14560026_10154034637017106_4377519277706047537_oLes enfants.

   8.0   Le titre original est plus adapté car si le film se concentre sur une parcelle de Brooklyn, il s’agit moins de raconter la vie dans l’arrondissement new-yorkais, comme avait pu le faire en début d’année Wiseman dans Jackson Heights, que d’évoquer la rencontre et l’amitié entre deux garçons, perturbée malgré eux par les obligations des adultes, leurs parents se disputant bientôt le contrat de bail locatif qui les unit.

     Et la première séquence annonce le ton du film. Jake rentre du collège quand le téléphone sonne. Un « ami » de la famille (Qui dit ne pas l’avoir vu depuis bambin) lui demande quand auront lieu les funérailles de son grand-père. La scène pourrait être anodine et superflue si ne se dessinait pas sur le visage de Jake la méconnaissance de cette information. En une scène, un coup de téléphone, bref, fragile, le fossé est déjà creusé. L’adolescent, pourtant dans sa bulle de candeur, est contraint d’interférer avec le drame adulte.

     La famille Jardine emménage bientôt à Brooklyn dans l’appartement du grand-père défunt qu’ils ont hérité. Ils font connaissance avec Leonor Calvelli qui paie le loyer d’une partie de la maison pour y assurer son commerce : Une petite boutique de fringues, qui ne marche pas vraiment. Leurs fils respectifs, Jake et Tony, bien que très différents l’un de l’autre, deviennent vite inséparables, projetant même d’entrer tous deux l’année suivante dans la prestigieuse école artistique de LaGuardia.

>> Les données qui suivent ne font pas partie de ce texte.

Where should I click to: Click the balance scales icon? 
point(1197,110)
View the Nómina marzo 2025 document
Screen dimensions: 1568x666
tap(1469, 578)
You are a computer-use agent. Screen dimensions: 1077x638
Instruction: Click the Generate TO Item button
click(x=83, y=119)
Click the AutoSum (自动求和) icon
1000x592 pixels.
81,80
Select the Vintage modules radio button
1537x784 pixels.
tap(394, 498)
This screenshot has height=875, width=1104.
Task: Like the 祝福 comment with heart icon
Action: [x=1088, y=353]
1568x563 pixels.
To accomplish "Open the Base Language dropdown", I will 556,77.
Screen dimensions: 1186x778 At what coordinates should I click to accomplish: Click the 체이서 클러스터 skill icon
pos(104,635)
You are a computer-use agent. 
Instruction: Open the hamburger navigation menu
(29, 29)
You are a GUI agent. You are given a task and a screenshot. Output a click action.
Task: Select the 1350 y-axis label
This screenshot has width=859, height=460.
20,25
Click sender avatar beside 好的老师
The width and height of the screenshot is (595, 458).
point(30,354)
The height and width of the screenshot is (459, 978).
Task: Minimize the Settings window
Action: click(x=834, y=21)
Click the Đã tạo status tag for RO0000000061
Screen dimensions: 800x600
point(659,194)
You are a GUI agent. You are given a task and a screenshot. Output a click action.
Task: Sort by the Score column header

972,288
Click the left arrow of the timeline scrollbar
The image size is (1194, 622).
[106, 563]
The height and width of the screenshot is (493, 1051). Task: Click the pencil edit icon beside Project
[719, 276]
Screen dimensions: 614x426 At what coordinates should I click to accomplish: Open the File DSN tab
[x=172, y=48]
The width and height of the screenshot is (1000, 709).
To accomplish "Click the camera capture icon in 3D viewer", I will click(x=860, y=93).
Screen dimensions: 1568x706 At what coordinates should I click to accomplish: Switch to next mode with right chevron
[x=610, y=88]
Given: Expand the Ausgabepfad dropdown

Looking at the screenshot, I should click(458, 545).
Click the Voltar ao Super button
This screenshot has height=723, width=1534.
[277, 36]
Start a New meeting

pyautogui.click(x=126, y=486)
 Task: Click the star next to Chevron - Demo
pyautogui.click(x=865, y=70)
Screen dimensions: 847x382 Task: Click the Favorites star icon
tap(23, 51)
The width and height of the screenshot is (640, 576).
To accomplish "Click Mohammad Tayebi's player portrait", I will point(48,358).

     Si le petit quartier dépeint par Ira Sachs ressemble à un carrefour de possibilités et de plaisir, avec ses longs trottoirs traversés en rollers et trottinettes, ses parties de foot dans les parcs, ses cours de théâtre, ses petits barbecues, il s’en échappe parfois au détour d’une moquerie d’ados ou d’un échec de séduction, une cruauté en sourdine. C’est bien entendu lorsque cette histoire de loyer sous côté (pénalisant l’héritage partagé entre les Jardine frère et sœur) prend une tournure résignée que le film s’ouvre à la tragédie, d’autant plus moderne qu’il s’agit d’une tragédie causée par le capitalisme.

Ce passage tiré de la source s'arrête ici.